Abstract

Innovations in radio technology are making it easier for remote areas to access information.
Speakers were placed on boats to broadcast information about a cholera outbreak in remote areas with no radio signal
CREDIT: Internews
Internews’ Africa Program Officer Joel Malebranche told Index: “These communities live in dubious hygienic conditions. They consume water from the river, do not have latrines and therefore use the bathroom either in the open air or in the river without knowing the risks.”
Malebranche said that boats transporting goods and passengers along the Oubangui River, where there is no radio signal, put up speakers to play the broadcast. It was also played in other areas on motorbike taxis.
Malebranche told Index that no radio station covers all of CAR, so this method provided essential life and death information to many. The cholera epidemic was declared over on 4 January 2017 by the Ministry of Public Health and Population.
Similarly, in April of this year, Internews started a project to distribute radios at five places in South Sudan: Mingkaman, Malakal, Bentiu, Bor and Juba.
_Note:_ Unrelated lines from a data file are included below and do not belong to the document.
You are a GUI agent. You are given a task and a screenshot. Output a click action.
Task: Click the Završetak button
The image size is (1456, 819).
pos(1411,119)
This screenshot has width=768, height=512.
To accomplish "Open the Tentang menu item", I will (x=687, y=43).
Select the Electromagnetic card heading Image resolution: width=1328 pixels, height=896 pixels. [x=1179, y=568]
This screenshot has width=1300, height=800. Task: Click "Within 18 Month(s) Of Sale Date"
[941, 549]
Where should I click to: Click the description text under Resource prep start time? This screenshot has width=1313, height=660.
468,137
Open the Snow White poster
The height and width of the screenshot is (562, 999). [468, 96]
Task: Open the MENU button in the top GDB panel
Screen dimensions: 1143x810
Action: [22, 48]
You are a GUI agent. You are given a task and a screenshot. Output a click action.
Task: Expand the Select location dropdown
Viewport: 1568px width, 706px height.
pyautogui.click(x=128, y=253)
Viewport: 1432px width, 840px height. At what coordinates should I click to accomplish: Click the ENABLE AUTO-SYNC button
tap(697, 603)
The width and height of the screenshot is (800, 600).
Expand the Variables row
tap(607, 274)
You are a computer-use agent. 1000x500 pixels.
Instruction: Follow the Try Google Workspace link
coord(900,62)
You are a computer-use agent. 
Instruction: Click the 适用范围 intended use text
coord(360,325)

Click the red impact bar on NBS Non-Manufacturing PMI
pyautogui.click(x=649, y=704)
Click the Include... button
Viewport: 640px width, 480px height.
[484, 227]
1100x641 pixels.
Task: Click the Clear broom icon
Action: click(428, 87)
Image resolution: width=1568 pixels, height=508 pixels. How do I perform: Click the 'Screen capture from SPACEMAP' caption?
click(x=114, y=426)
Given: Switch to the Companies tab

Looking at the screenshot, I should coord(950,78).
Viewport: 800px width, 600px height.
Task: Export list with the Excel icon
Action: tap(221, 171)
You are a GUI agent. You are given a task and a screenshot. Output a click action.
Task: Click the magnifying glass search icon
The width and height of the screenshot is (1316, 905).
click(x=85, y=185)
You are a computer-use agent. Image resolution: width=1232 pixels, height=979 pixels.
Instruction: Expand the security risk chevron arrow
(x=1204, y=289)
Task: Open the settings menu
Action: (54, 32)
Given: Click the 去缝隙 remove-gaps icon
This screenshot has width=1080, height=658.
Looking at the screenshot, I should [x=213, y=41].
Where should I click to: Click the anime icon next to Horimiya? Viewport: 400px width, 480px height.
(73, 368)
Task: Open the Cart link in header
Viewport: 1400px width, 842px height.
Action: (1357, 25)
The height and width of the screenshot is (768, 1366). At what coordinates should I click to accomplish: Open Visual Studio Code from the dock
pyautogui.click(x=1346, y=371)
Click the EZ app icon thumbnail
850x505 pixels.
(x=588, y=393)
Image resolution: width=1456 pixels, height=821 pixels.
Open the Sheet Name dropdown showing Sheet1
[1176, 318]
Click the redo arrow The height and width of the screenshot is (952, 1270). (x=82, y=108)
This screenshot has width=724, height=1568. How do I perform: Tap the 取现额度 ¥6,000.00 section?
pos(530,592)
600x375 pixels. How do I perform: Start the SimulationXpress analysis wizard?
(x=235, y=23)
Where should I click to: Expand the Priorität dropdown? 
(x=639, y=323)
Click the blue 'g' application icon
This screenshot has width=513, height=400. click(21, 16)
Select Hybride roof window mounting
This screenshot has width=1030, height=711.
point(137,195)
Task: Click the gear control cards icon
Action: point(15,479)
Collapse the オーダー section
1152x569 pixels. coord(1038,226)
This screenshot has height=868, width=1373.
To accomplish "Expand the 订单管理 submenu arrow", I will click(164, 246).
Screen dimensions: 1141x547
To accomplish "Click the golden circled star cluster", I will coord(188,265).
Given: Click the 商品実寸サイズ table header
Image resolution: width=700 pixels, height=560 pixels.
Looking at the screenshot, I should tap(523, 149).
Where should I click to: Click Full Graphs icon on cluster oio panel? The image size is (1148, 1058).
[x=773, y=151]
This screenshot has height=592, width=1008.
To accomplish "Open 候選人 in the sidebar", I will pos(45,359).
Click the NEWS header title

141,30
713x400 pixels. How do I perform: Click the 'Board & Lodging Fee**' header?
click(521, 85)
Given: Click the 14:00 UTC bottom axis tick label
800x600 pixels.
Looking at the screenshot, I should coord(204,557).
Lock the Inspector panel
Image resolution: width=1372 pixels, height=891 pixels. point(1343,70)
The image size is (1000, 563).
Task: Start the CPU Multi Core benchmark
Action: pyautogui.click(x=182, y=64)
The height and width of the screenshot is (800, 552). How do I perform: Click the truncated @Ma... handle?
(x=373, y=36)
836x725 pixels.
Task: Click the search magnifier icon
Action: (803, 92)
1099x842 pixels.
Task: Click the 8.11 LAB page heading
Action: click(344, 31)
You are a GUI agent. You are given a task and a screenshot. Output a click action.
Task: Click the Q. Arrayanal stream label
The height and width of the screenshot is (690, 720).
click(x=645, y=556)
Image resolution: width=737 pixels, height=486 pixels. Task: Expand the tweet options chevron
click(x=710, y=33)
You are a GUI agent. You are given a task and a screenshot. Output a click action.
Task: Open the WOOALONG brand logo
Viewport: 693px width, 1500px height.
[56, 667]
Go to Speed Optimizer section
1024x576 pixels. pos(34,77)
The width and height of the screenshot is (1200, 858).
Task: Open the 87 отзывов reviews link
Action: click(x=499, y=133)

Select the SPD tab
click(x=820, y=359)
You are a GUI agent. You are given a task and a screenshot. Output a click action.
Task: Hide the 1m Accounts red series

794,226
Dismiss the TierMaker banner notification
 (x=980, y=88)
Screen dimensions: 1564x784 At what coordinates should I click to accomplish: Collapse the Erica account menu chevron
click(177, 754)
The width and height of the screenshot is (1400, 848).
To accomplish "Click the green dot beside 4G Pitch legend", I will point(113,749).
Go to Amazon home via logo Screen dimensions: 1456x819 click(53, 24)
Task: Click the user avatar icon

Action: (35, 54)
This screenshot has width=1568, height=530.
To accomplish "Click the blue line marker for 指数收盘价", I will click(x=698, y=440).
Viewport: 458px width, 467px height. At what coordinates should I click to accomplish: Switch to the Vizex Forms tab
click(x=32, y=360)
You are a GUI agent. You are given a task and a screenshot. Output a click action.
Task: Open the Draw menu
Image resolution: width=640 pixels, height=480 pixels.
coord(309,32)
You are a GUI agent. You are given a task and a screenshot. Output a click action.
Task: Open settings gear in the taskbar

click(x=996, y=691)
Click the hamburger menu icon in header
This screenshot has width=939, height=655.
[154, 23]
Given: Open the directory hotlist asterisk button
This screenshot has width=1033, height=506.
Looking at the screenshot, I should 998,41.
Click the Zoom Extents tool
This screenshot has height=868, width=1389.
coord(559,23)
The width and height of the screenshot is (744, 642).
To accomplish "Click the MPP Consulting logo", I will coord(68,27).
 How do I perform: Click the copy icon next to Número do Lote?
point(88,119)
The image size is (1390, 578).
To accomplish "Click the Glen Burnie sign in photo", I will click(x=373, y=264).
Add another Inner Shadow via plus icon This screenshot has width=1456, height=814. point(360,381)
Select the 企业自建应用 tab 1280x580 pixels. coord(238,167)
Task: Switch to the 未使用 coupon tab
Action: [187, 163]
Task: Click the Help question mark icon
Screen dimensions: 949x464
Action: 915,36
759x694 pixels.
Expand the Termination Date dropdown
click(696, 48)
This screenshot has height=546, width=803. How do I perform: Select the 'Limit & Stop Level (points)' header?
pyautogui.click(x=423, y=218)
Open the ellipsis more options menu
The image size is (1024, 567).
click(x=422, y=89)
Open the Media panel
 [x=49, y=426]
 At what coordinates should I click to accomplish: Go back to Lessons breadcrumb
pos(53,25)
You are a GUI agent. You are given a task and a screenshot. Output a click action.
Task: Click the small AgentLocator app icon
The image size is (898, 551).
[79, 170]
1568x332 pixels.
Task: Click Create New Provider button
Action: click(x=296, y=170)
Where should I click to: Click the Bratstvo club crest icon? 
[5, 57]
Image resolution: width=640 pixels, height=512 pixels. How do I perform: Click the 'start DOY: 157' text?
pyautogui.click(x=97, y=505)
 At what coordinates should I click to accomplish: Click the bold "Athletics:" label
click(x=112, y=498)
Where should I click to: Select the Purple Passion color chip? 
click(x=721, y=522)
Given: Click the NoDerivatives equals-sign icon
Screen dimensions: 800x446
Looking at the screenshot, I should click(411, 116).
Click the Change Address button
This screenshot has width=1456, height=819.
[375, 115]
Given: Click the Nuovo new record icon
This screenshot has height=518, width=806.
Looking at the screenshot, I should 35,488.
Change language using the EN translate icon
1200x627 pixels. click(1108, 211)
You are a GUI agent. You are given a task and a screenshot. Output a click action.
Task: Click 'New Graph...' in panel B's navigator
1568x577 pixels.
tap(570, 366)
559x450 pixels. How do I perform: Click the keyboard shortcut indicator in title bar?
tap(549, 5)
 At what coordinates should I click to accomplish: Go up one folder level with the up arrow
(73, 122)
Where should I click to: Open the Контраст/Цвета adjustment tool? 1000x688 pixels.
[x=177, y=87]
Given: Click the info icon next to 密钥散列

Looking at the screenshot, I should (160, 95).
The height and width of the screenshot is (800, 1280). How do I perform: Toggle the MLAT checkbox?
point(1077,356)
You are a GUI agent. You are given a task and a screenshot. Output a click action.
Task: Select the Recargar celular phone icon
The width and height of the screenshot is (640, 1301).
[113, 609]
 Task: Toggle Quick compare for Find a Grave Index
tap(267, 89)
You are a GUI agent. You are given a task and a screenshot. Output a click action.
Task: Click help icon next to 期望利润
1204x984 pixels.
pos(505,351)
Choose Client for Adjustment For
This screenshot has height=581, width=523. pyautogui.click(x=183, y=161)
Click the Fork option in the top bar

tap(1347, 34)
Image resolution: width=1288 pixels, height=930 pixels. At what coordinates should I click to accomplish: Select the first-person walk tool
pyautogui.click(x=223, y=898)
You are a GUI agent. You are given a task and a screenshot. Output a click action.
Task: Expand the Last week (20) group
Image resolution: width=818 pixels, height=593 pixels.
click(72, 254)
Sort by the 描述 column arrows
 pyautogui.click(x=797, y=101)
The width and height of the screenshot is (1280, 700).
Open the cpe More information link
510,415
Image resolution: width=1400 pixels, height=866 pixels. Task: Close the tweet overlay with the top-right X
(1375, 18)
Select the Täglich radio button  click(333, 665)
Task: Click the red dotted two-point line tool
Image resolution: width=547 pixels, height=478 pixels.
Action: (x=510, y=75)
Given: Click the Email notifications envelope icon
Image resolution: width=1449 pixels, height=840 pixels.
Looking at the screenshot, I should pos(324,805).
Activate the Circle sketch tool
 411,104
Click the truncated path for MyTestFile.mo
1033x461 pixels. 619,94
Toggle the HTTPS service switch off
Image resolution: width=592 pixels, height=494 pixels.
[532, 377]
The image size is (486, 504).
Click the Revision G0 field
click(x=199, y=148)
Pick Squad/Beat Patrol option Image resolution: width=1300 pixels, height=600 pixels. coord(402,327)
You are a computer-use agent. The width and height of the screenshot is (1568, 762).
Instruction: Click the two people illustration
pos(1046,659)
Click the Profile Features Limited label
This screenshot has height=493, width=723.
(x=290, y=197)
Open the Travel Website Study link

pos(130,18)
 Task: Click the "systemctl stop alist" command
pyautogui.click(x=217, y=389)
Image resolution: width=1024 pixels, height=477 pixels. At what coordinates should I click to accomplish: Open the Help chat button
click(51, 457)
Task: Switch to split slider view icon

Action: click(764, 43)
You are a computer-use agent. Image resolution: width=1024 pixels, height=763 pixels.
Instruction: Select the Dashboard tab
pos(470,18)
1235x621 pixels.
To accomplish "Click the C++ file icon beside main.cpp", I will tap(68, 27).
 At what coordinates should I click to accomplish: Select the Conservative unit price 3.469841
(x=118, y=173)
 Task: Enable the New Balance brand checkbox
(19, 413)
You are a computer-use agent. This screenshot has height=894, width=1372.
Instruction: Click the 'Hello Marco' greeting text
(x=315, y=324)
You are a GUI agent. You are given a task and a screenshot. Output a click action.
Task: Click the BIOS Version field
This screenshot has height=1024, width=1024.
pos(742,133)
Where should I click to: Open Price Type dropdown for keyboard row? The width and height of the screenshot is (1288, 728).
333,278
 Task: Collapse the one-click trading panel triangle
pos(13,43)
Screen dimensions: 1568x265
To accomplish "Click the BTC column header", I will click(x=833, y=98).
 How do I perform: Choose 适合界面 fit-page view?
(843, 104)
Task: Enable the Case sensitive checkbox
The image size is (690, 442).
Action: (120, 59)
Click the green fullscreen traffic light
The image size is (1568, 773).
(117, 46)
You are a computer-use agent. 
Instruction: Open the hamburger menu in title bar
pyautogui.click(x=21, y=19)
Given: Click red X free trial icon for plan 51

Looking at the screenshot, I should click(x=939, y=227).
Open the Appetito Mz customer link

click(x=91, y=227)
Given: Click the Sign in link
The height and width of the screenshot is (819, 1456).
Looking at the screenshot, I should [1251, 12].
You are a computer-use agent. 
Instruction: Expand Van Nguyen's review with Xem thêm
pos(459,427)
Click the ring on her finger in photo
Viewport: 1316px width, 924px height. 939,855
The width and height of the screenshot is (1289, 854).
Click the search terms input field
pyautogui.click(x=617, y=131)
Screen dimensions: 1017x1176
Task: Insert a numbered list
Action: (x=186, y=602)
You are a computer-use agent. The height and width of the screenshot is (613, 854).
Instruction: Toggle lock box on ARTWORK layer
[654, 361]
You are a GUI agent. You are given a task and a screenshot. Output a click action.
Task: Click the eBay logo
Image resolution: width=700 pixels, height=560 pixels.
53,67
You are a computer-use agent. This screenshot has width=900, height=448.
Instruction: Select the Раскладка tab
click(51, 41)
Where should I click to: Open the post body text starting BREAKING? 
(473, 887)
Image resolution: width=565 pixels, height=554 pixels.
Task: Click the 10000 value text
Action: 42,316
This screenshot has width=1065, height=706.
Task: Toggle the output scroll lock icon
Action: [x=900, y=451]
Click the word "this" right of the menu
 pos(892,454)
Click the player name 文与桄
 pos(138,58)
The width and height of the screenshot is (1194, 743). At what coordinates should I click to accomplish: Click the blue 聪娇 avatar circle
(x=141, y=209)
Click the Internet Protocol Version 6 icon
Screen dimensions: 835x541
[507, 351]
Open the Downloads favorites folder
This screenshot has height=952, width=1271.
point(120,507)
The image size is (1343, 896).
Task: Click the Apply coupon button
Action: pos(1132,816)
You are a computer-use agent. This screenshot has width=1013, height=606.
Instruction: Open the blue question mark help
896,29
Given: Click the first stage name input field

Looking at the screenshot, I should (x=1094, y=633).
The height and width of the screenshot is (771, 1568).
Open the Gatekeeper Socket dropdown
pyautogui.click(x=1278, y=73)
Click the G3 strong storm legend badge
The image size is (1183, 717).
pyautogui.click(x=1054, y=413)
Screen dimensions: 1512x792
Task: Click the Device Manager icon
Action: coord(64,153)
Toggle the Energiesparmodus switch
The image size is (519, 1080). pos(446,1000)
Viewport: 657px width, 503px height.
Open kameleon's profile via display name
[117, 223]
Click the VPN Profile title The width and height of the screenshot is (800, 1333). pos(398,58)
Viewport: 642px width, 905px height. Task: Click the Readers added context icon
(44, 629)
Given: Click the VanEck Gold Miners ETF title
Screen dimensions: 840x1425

Their goal is to distribute over 40,000 radios and in so doing help spread humanitarian health information and ensure community radio programmes reached people in their native languages.
Internews is also sponsoring a programme in the USA to make voices from areas with minimal news coverage heard. The Listening Post Collective is operating in seven US cities and aims to revitalise local news. Partnering with local journalists, the Listening Post Collective provides journalists with a toolkit to engage local communities and source stories that reflect their struggles and opinions.
“Think of the Listening Post like a big microphone that could record all of you and your neighbours’ opinions about your town, then plays it for your mayor. That way the mayor can actually listen to what you and your neighbours think about things going on in your town,” said Kelly Schott of the Jersey Shore Hurricane News, who was trained by the project.